(Stored records)

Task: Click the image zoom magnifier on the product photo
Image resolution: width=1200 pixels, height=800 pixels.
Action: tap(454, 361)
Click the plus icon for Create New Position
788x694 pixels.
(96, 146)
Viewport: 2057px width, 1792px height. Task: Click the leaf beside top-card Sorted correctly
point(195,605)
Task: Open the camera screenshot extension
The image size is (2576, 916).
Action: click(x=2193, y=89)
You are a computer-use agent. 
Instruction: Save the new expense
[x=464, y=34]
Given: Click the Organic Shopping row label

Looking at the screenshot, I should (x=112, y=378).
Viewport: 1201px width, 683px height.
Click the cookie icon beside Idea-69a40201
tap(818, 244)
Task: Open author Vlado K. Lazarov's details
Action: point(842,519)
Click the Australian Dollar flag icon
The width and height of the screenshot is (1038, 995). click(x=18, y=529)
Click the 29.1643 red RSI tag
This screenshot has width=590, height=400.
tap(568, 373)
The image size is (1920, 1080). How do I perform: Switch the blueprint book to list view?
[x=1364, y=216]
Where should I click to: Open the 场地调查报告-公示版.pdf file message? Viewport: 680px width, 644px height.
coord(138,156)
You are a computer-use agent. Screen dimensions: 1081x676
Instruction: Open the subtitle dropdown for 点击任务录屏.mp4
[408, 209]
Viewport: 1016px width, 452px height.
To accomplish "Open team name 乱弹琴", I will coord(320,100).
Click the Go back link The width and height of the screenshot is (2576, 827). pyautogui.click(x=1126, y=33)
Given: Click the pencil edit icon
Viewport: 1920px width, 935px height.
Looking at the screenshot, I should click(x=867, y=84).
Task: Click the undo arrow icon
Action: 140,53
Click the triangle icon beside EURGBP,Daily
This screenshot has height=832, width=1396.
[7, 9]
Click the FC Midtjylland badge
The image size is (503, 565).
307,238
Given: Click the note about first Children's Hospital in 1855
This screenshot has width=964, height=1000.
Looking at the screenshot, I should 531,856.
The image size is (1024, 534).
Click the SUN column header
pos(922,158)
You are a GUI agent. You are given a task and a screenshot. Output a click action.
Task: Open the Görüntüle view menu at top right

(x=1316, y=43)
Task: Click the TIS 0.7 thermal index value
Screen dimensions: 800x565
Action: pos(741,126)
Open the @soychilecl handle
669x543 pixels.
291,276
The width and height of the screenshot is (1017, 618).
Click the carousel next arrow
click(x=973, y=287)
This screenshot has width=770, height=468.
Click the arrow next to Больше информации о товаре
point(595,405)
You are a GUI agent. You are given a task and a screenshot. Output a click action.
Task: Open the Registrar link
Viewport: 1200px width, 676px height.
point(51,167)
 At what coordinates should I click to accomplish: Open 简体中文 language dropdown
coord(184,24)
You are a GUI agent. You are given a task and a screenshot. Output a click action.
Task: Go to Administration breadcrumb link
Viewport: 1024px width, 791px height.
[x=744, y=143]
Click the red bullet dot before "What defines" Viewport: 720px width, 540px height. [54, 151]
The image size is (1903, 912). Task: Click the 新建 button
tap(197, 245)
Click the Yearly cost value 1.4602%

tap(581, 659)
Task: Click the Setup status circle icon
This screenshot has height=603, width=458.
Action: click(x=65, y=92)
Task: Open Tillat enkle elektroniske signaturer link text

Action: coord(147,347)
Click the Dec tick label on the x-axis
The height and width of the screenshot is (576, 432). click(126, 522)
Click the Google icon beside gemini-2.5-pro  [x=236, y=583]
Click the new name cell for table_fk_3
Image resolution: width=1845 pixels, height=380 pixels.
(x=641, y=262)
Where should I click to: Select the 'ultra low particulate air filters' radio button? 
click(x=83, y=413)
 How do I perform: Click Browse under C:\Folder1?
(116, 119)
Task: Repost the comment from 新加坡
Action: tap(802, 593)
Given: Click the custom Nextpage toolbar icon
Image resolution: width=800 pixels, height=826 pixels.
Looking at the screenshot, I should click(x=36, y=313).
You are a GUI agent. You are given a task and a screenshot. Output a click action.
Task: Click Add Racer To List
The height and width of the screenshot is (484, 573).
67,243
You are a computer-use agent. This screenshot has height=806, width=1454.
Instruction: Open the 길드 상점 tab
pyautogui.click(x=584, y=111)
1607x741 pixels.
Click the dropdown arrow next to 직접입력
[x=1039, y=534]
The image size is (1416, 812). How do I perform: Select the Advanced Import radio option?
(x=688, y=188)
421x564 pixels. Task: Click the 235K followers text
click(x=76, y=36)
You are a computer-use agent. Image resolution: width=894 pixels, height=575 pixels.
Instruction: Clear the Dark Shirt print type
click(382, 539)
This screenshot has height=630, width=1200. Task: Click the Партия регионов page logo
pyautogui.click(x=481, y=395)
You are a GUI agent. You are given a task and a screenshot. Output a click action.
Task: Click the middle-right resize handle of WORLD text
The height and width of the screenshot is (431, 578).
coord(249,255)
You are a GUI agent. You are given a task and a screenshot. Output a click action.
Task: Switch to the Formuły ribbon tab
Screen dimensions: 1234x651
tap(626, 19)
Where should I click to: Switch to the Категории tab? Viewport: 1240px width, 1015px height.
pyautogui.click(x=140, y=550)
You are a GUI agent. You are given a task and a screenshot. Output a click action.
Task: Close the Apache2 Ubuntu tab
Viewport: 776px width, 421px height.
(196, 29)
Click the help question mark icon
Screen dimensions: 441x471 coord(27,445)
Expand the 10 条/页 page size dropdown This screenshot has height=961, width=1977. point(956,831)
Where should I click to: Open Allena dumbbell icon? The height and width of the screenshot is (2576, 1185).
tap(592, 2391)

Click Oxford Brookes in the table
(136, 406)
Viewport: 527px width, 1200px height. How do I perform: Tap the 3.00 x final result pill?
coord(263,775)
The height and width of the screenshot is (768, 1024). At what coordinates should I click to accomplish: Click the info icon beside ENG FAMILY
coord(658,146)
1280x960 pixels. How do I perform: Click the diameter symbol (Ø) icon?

### [TASK DETAILS]
Every line above with the string "handle" in it needs to be copied.

### [ANSWER FOR THIS EXERCISE]
Open the @soychilecl handle
Task: Click the middle-right resize handle of WORLD text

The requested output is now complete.